■ **DATA IN THIS EXERCISE**
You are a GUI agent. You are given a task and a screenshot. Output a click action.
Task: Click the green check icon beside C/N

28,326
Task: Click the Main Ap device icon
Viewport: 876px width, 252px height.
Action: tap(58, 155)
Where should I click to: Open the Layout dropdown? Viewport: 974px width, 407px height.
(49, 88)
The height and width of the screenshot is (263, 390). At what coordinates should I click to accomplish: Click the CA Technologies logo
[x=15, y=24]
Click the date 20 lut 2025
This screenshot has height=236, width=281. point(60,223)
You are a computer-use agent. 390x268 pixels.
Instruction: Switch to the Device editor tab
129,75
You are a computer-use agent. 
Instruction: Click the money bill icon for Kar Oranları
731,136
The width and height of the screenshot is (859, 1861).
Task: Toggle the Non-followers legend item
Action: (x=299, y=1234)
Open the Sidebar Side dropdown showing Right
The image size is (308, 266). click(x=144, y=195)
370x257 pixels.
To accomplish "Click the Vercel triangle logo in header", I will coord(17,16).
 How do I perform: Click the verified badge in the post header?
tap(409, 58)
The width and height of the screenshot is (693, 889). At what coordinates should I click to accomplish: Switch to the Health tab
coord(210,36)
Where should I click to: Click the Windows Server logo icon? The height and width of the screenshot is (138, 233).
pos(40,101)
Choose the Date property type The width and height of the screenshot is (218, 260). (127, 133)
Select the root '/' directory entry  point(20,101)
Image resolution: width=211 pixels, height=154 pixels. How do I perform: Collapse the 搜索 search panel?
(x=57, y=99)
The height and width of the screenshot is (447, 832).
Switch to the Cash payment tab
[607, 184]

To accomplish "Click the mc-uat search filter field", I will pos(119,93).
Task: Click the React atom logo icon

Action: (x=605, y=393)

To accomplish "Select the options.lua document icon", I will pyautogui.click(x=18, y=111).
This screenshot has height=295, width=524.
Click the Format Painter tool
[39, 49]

■ **THE TASK**
Your task is to repeat the data exactly; please include every line.

■ **OUTPUT OF THE TASK**
You are a GUI agent. You are given a task and a screenshot. Output a click action.
Task: Click the green check icon beside C/N

28,326
Task: Click the Main Ap device icon
Viewport: 876px width, 252px height.
Action: tap(58, 155)
Where should I click to: Open the Layout dropdown? Viewport: 974px width, 407px height.
(49, 88)
The height and width of the screenshot is (263, 390). At what coordinates should I click to accomplish: Click the CA Technologies logo
[x=15, y=24]
Click the date 20 lut 2025
This screenshot has height=236, width=281. point(60,223)
You are a computer-use agent. 390x268 pixels.
Instruction: Switch to the Device editor tab
129,75
You are a computer-use agent. 
Instruction: Click the money bill icon for Kar Oranları
731,136
The width and height of the screenshot is (859, 1861).
Task: Toggle the Non-followers legend item
Action: (x=299, y=1234)
Open the Sidebar Side dropdown showing Right
The image size is (308, 266). click(x=144, y=195)
370x257 pixels.
To accomplish "Click the Vercel triangle logo in header", I will coord(17,16).
 How do I perform: Click the verified badge in the post header?
tap(409, 58)
The width and height of the screenshot is (693, 889). At what coordinates should I click to accomplish: Switch to the Health tab
coord(210,36)
Where should I click to: Click the Windows Server logo icon? The height and width of the screenshot is (138, 233).
pos(40,101)
Choose the Date property type The width and height of the screenshot is (218, 260). (127, 133)
Select the root '/' directory entry  point(20,101)
Image resolution: width=211 pixels, height=154 pixels. How do I perform: Collapse the 搜索 search panel?
(x=57, y=99)
The height and width of the screenshot is (447, 832).
Switch to the Cash payment tab
[607, 184]

To accomplish "Click the mc-uat search filter field", I will pos(119,93).
Task: Click the React atom logo icon

Action: (x=605, y=393)

To accomplish "Select the options.lua document icon", I will pyautogui.click(x=18, y=111).
This screenshot has height=295, width=524.
Click the Format Painter tool
[39, 49]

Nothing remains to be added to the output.